We have housing workers that we speak with directly to get our patients a place to stay. We even have a bail supervision outreach worker on our platform, because  they are supporting their clients who need medical assistance from our team and  sometimes that's the place they'll pop up first after radio silence for months.

There have been many success stories about how the app has improved their ability to provide total patient care. There have been cases where a non-healthcare provider was able to send a picture to the patient's usual doctor on the app to have a condition assessed and treated without needing to send them to a clinic or emergency department. But one example in particular comes to Dr. Albrecht's mind. "We had a patient who was an IV drug user and had unstable housing. He developed a septic joint and needed to go to the hospital." A septic joint is an infected joint, and if improperly treated, can result in loss of limb and even death. "He was admitted to the hospital, but left against medical advice before his treatment."

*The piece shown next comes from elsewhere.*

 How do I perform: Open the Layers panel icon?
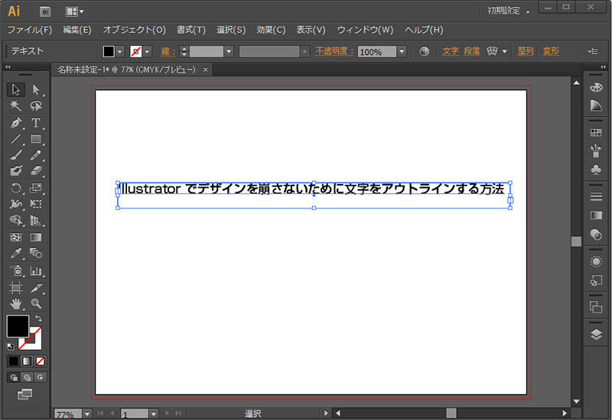coord(596,334)
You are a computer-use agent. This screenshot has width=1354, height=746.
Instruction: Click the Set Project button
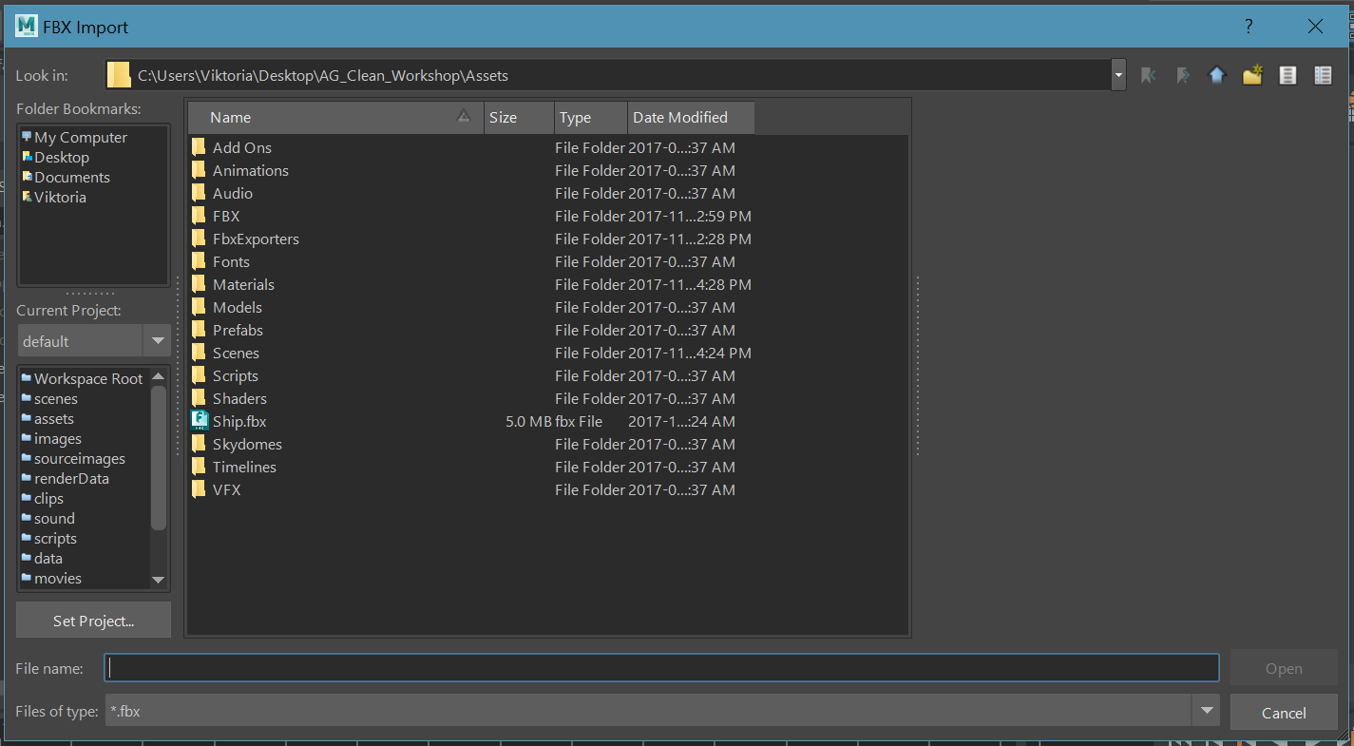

The patient left because he had personal issues to tend to, but due to the serious nature of his condition, the hospital went out of their way to contact his usual care providers. "The emergency department manager called one of us asking about our patient, whom we knew well. We managed to get a hold of the patient and convinced him to go back to the hospital, and in the process the emergency department manager signed onto our platform so we could all communicate as a team. While he was in the hospital, we worked closely to set up housing and home care, including intravenous antibiotics."

Unfortunately, that wasn't the end of the story, as the patient signed out against medical advice again, before any of those services could be started.

We realized that he had left again, and it was a mess. But because were already communicating with the hospital team regularly, we were able to get specialists involved quickly and come up with an alternative plan. None of this could have come together so quickly with our old way of doing things.

The efforts of Dr. Albrecht and his team may seem heroic (and they are), but they happen every day in Ontario. Dedicated clinicians are using their own personal time to ensure that not only the best medical care is provided to their patients, but to ensure safe transition out of the hospital back into the community, and to address the many social determinants of health that often go ignored. As the province is developing new Ontario Health Teams, the story from Dr. Albrecht highlights the importance of communication and coordination in order to provide high quality care. To realize that goal, there needs to be a critical review on the outdated technologies and workflow processes that providers grapple with on a daily basis.

And while not as flashy as building a new hospital, a simple app can make all the difference.

We are proud to have Craig as one of our users.